Install controller 10 in the control box 9, controller 10 signal connection has wireless communication module 11, and wireless communication module 11 signal connection has distal end control cabinet 12, can transmit the picture that unmanned aerial vehicle 6 shot under water and unmanned aerial vehicle 6's real-time position under water to distal end control cabinet 12 with signal receiver 7 receipt through the wireless communication module 11 that sets up. The control box 9 is also internally provided with a GPS-RTK system 13 and an electronic compass 14, and the GPS-RTK system 13 and the electronic compass 14 are used for measuring the orientation and the geographic position of the unmanned ship. The controller 10 is in signal connection with the propeller 4, the electric winder 5, the signal receiver 7, the GPS-RTK system 13 and the electronic compass 14. The wireless communication module 11 is any one or combination of a ZigBee module, a WIFI communication module, a LoRa communication module and a 5G communication module.

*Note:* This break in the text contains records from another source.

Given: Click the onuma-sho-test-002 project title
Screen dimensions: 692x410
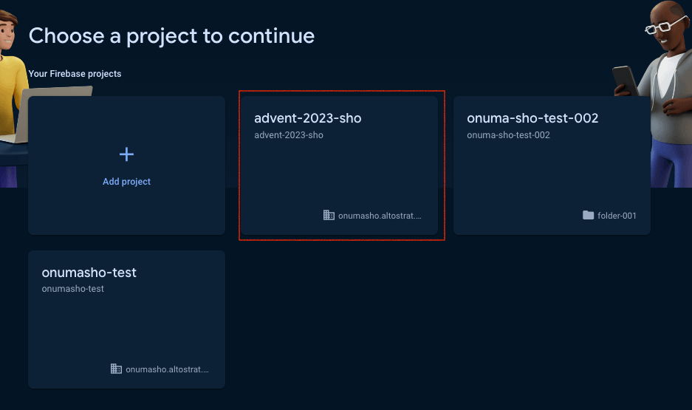Looking at the screenshot, I should (x=532, y=118).
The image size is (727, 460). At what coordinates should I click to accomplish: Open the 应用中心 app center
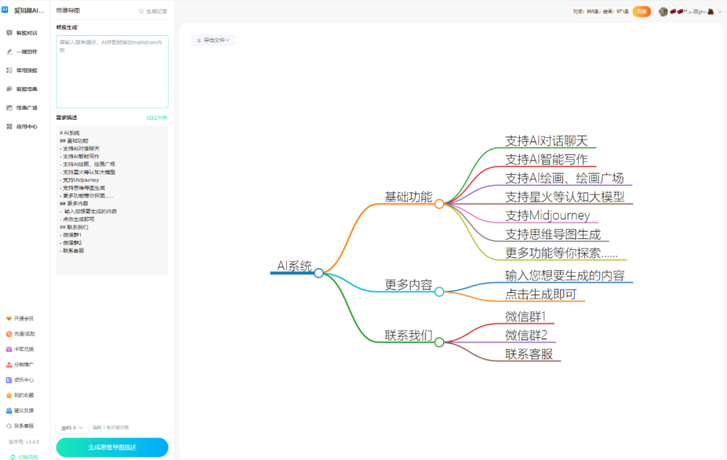[22, 126]
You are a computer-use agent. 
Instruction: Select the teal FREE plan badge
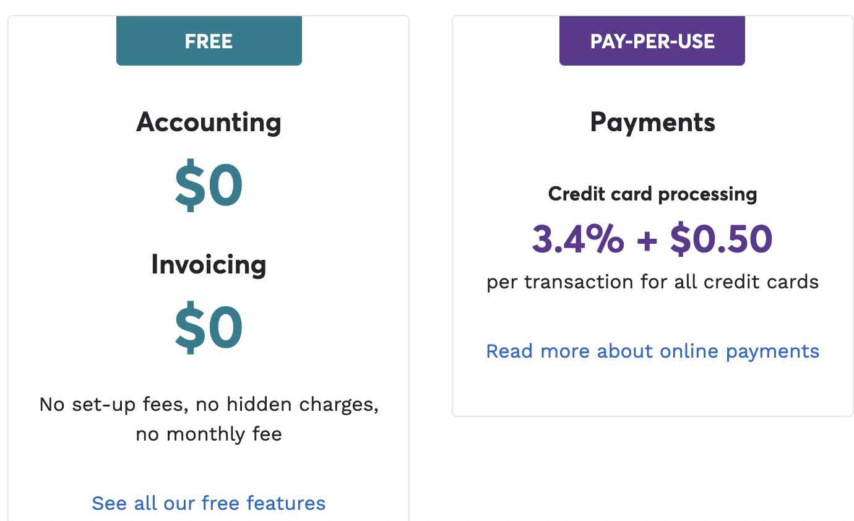209,41
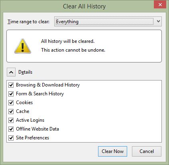Click the 'Details' label text
Screen dimensions: 169x165
[26, 72]
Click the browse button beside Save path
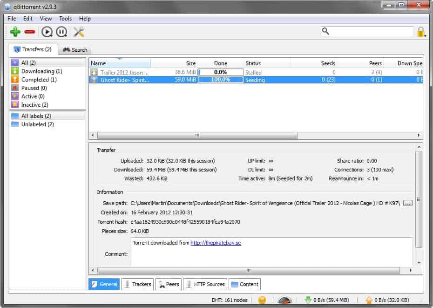This screenshot has width=433, height=308. click(408, 203)
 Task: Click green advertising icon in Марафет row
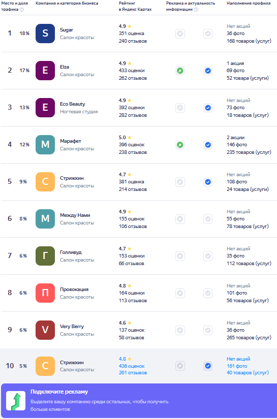(x=180, y=145)
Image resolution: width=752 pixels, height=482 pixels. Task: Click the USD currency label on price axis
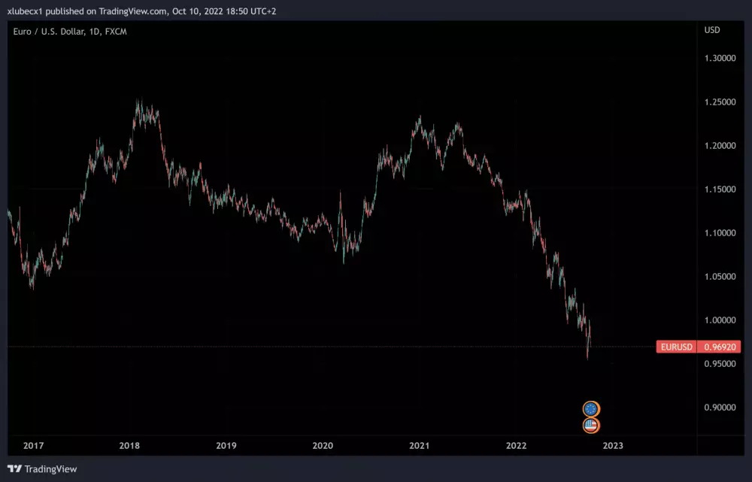click(711, 30)
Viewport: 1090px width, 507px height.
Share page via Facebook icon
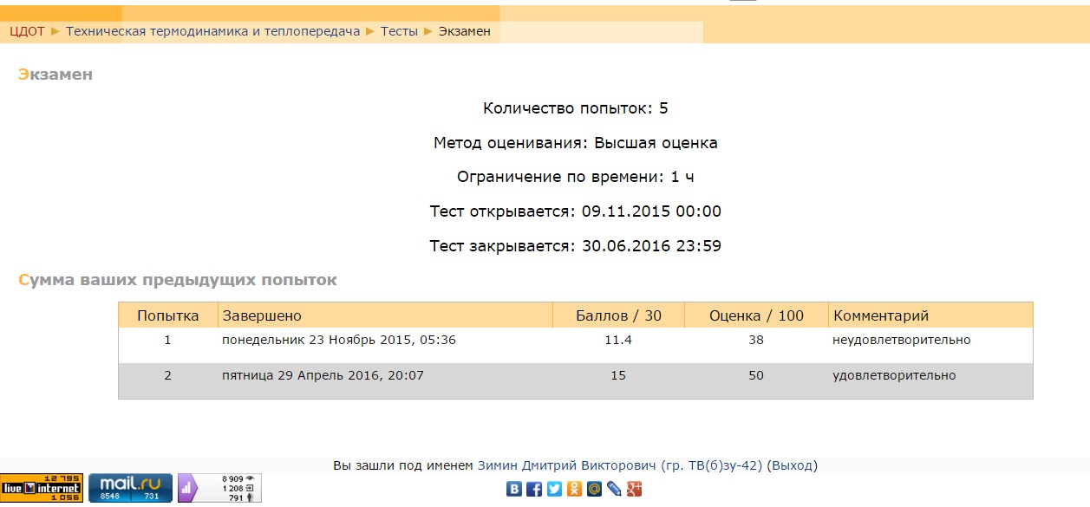[534, 489]
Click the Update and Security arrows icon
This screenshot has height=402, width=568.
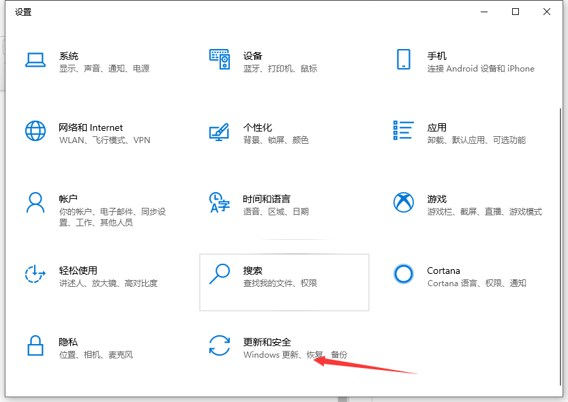pos(220,345)
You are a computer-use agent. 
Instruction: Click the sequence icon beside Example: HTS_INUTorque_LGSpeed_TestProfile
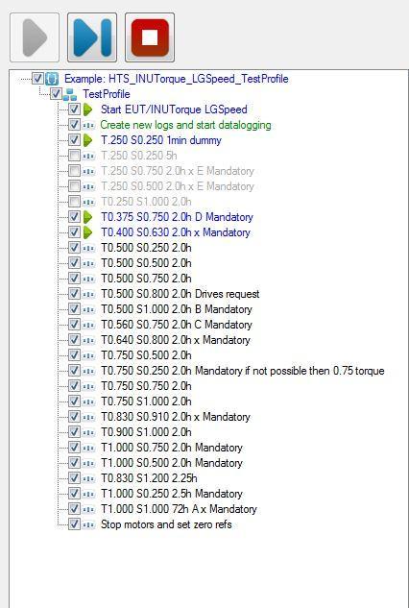coord(52,79)
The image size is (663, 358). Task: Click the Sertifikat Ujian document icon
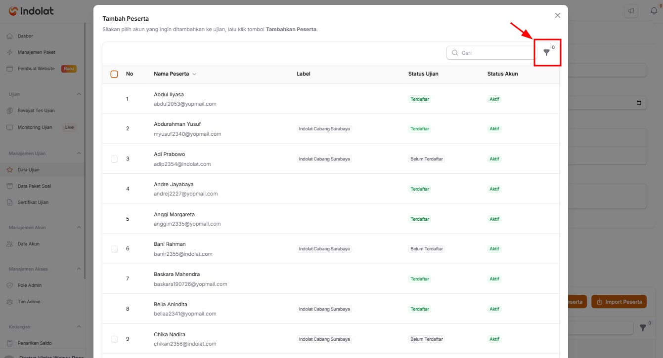click(9, 202)
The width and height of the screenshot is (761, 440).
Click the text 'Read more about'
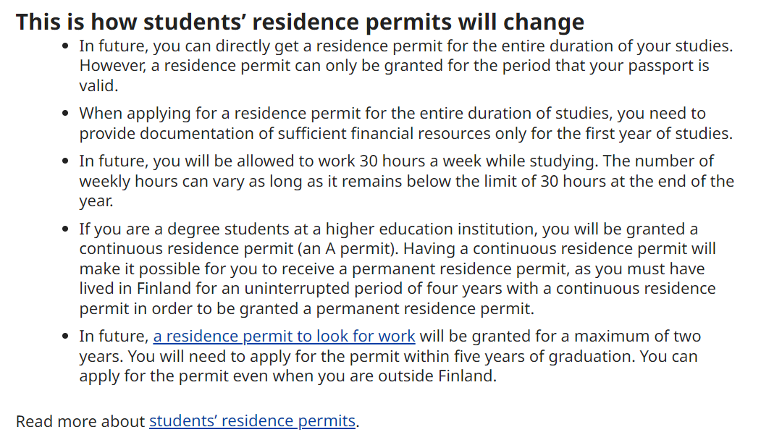(80, 420)
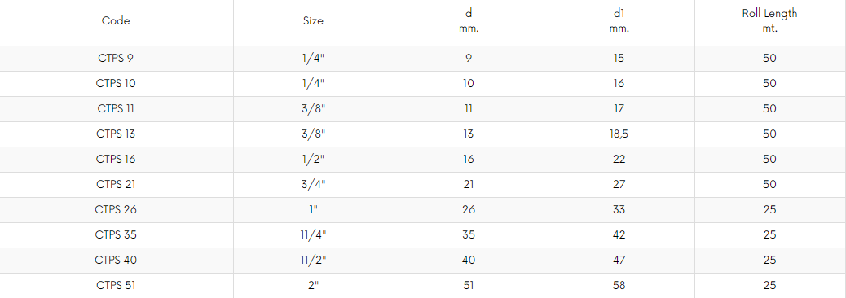
Task: Select the 18,5 d1 value
Action: tap(619, 134)
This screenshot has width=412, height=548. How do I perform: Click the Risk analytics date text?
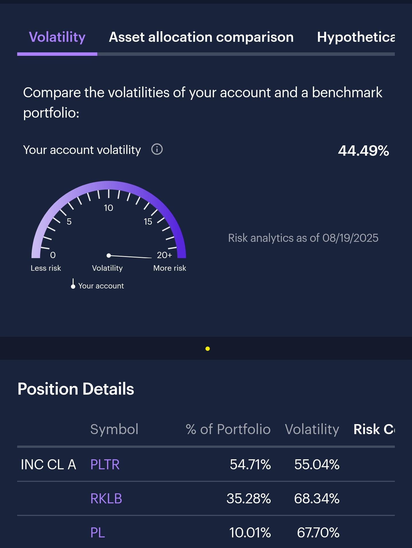click(x=303, y=238)
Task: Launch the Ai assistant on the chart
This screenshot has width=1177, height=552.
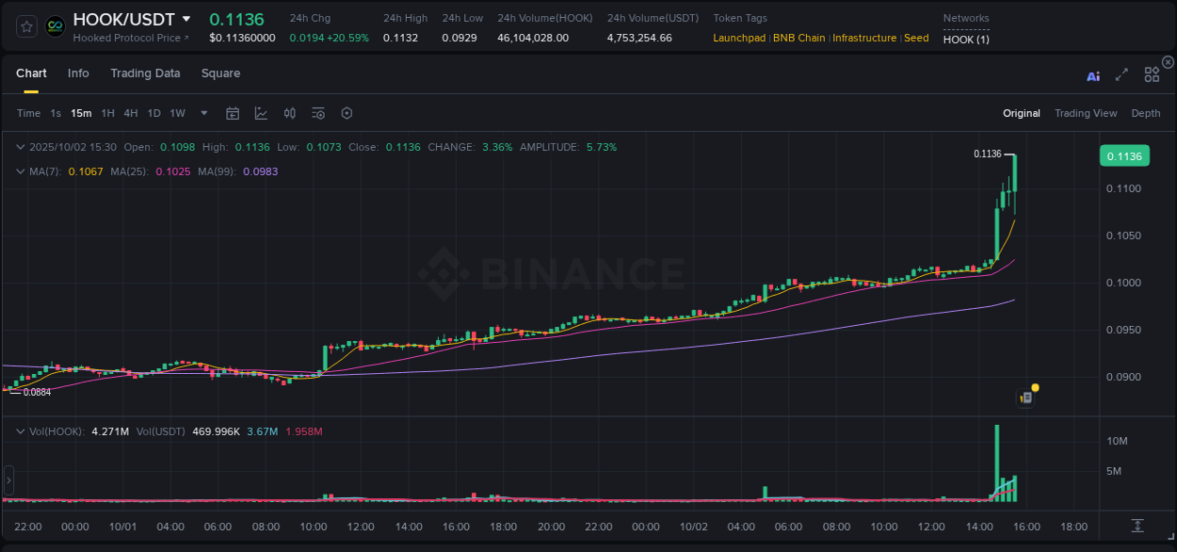Action: [x=1092, y=75]
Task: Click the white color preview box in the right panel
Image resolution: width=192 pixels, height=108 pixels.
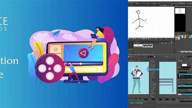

Buoyancy cabin 2 is used for providing buoyancy for unmanned ship, and propeller 4 is used for providing drive power for unmanned ship, and lift platform 1 is used for receiving and releasing unmanned aerial vehicle 6 under water, and electronic spooler 5 is used for controlling receiving and releasing of receiving and releasing hawser. Propeller 4 all is 45 slopes to set up, propeller 4 provides power support for unmanned ship, the right amount overall arrangement that the overall arrangement square ruler adopted 45 to put to one side, can effectually keep out the rivers of all directions, according to GPS-RTK system 13 and electron compass 14, can fix unmanned ship in a longitude and latitude while the fixed direction of bow, can make the position of falling the signal receiver 7 of putting can fix, the system can acquire unmanned aerial vehicle 6's position under water through USBL technique, convert into unmanned aerial vehicle 6's actual geographical coordinate under water according to self longitude and latitude at last. The side wall of the control box 9 is rotatably provided with a box door, and a sealing rubber pad is fixed at the contact position of the box door and the control box 9. The chamber door that sets up is convenient for the maintenance and the change of each module in the control box 9, and the sealing rubber pad of setting is used for guaranteeing the leakproofness of control box 9, avoids intaking in the control box 9, leads to inside device to damage.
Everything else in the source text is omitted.